Home | Financial Topics | Miscellaneous Articles

The End

By the time the sun sets, I will be dead. The world will be dead. I always knew I was going to die, but I didn't really think about it until now, until the reality was actually staring me in the face. I wondered what it would be like to be dead. Was there really a heaven? Or was death just the end of life? Does God really exist? Most people nowadays don't believe in God. In the light of modern science, it was considered immature, even though there were still quite a few who hung on. If they did believe, they didn't advertise it. But if God does exist, I can't really blame God. Our destruction is our own fault.

I walked over to the crib, and looked at my beautiful great‑granddaughter, sleeping peacefully. A sleep from which she will never awaken. I looked into her peaceful face, wondering why all faces weren't peaceful. She will never know life, and maybe it's just as well.

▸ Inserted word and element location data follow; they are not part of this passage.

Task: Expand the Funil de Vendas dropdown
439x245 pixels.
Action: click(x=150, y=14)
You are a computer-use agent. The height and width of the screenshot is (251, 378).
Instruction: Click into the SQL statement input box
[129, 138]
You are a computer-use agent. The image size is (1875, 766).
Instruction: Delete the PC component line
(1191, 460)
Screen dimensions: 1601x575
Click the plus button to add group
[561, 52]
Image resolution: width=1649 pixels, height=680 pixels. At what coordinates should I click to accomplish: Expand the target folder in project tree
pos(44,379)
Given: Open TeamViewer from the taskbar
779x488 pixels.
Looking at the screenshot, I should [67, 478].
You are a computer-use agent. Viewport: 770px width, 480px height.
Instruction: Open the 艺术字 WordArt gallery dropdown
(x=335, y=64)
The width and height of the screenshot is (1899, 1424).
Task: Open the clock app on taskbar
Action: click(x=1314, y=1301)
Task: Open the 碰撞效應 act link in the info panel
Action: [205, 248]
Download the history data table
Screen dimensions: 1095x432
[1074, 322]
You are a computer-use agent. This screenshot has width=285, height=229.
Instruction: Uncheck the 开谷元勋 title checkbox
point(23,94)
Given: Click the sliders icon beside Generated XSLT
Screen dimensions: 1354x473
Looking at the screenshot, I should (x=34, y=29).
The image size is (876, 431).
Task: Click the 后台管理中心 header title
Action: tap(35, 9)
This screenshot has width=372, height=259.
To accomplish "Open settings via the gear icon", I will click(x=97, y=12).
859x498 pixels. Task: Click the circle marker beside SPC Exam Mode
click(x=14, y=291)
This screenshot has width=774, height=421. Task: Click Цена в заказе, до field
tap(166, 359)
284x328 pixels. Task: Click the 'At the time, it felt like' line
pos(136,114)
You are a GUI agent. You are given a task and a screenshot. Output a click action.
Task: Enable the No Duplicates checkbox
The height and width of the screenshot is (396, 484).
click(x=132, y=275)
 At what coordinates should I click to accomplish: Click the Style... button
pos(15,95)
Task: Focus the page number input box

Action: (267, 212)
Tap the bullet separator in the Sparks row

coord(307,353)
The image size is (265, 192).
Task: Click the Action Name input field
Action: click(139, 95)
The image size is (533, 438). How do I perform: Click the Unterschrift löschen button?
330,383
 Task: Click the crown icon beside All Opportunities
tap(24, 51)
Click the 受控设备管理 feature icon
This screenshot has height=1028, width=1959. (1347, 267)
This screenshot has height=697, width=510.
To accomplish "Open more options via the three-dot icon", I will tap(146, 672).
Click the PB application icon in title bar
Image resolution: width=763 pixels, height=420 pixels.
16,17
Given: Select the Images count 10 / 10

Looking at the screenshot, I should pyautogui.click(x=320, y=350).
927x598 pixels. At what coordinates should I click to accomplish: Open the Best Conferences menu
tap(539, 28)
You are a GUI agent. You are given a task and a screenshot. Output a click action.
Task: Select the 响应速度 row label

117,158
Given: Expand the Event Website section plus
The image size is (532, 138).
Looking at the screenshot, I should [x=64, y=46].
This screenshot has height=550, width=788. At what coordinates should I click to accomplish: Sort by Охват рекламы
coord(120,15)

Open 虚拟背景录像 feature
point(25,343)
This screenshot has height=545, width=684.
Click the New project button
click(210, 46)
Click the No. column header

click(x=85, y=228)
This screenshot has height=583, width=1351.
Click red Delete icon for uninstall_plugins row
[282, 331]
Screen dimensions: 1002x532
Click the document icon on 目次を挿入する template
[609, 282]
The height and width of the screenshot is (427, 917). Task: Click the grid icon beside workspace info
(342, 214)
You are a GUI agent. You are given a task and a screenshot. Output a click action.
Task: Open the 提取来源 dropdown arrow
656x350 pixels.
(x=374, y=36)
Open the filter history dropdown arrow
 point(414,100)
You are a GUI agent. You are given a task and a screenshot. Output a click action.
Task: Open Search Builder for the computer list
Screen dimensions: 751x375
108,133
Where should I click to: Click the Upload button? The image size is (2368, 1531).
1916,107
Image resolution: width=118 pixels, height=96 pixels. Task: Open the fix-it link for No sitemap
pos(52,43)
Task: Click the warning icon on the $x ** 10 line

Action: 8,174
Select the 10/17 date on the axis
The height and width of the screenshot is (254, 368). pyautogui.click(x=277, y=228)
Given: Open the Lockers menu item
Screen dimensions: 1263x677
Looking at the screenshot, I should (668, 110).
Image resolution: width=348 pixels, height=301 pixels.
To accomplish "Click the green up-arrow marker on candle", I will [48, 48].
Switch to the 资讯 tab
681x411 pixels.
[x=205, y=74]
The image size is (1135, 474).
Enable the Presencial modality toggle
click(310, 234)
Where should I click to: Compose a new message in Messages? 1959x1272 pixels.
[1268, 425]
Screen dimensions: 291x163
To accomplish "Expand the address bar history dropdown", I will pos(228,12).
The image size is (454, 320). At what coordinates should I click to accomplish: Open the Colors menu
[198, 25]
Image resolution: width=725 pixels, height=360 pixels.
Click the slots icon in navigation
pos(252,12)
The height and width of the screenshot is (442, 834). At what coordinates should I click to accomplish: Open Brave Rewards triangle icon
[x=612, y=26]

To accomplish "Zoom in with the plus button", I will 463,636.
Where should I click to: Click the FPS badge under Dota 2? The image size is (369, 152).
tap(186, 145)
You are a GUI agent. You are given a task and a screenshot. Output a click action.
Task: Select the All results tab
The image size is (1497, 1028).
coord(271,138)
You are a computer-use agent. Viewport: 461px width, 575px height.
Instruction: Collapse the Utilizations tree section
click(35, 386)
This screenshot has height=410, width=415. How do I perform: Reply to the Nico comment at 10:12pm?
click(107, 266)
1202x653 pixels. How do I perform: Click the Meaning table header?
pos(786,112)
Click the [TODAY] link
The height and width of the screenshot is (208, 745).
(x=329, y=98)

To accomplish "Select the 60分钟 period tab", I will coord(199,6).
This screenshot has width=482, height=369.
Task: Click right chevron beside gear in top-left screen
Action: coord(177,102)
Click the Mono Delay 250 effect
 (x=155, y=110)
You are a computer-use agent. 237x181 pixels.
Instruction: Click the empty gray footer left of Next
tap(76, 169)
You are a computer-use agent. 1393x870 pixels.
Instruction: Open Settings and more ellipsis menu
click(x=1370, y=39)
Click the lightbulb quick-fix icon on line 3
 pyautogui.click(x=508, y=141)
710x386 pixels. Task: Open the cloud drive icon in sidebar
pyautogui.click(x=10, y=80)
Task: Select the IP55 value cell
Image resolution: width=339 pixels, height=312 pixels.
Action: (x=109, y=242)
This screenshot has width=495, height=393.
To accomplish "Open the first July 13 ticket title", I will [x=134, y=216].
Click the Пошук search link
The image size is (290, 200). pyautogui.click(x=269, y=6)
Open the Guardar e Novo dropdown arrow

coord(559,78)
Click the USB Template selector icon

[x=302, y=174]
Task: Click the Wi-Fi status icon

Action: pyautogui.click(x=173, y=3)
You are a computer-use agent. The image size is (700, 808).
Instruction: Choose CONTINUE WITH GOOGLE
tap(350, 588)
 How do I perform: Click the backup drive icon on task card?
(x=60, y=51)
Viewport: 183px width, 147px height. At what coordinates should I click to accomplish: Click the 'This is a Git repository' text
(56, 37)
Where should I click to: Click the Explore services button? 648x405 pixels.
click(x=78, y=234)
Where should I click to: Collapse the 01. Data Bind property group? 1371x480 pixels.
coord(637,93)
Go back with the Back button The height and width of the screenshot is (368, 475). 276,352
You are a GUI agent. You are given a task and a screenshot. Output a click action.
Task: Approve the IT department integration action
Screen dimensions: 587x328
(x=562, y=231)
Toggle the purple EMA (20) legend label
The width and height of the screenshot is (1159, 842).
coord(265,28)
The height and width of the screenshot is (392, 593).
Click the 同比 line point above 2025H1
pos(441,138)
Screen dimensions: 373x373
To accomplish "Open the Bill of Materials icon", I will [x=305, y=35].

I went over to my recliner and sat down, looking out through the open patio doors, at the many trees creating shade in the brilliant sun, waiting for the end. Squirrels were busily chewing on acorns, robins singing in the many thickly leaved branches, butterflies visiting spring flowers, and ivy hiding a multitude of little life in the ground below. A nice day for the world to end.

I was mesmerized by it all. To think that such beauty was going to disappear. I thought about the horrible things in my life, the loneliness I endured as a youth, living out in the desert in poverty, without brother or sister, and though I had both parents, there was no love, no one for companionship. I was a mistake in my parent's life, a regretful mistake, and they constantly reminded me of it, as if it were my own fault.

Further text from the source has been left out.